Actually you can't guarantee even that given the profitable black market for user data in Russia (it's easy to sell and buy leaked or stolen data there)
Not everything in Linux have a source code available for users. And you may want to use i.e. Chrome, or some games, or some drivers by i.e. NVidia. And that without counting BIOS or whatever deep down computers use, most of what you could use as social network/mail solution, and not found yet trojans like what happened with xz in some basic tool.
Having the source is a good start, but having a "lawful" powerful active player that actively want to intrude should be part of the equation. It was a formidable threat a decade ago, nothing was done about that, and now is even more advanced than what was then.
According to InformNapalm, "managers of the Kaspersky Lab neural network development team created the on-board AI system for the Russian Albatross drones."
Downloading binaries from should-not-be-trusted sources, and executing/installing them is one way.
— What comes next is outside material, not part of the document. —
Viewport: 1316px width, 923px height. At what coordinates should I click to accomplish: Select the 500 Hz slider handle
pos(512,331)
There is some irony on having to do exactly that with this scanner. But, anyway, you may not have everything you want in your distribution, so you may have to resort to that in some cases.
There are more subtler ways to download binaries and scripts from elsewhere, depending on what you use, like Steam games, python/js/perl/etc repositories , browser extensions, adding new distribution repositories, and so on. Everything should be safe enough and should be checked, but as the xz problem showed, that is not a fail-proof guarantee.
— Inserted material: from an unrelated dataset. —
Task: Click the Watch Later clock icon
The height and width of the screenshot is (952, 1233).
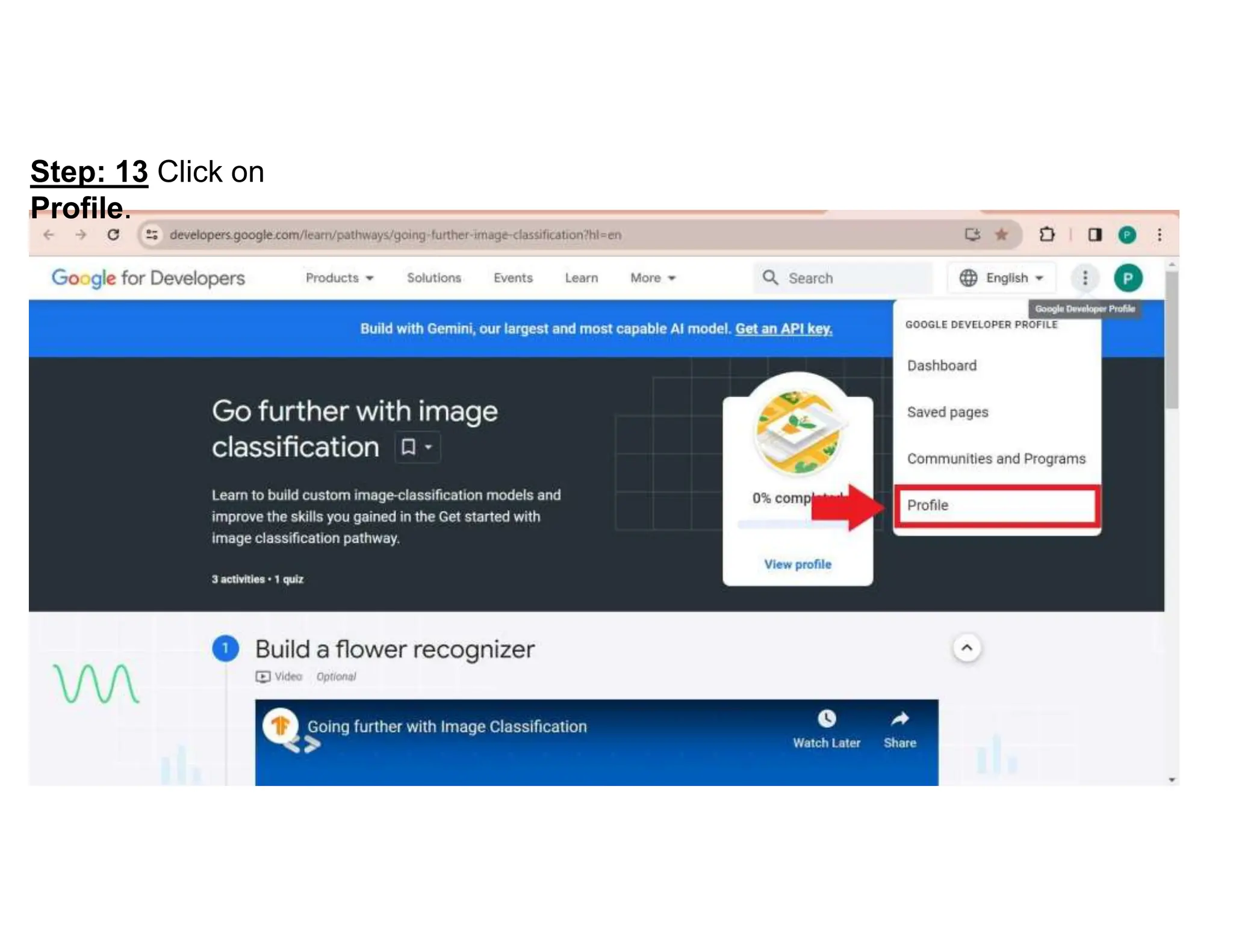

Also ML models, which are often distributed not as data (weights), but data wrapped in Python scripts that get to run arbitrary code and download stuff from the Internet.
If you have a public HTTP server somewhere, you can check its access logs. You'll find a lot requests which try to exploit remote code execution vulnerabilities of some CMS or router firmware.
Manually downloaded scripts from websites, which are then run as root. The website will tell you that thats how it works, and to "trust me bro".
The target audience is the same "computer expert" who runs anything he downloads onto his Windows 7 PC as admin, because that solves a lot of issues usually™.
Is the executable updated before each run, and not merely the data (definitions/patterns) used? Because running as root, being closed source, and updating the virus definitions daily wouldn't be surprising.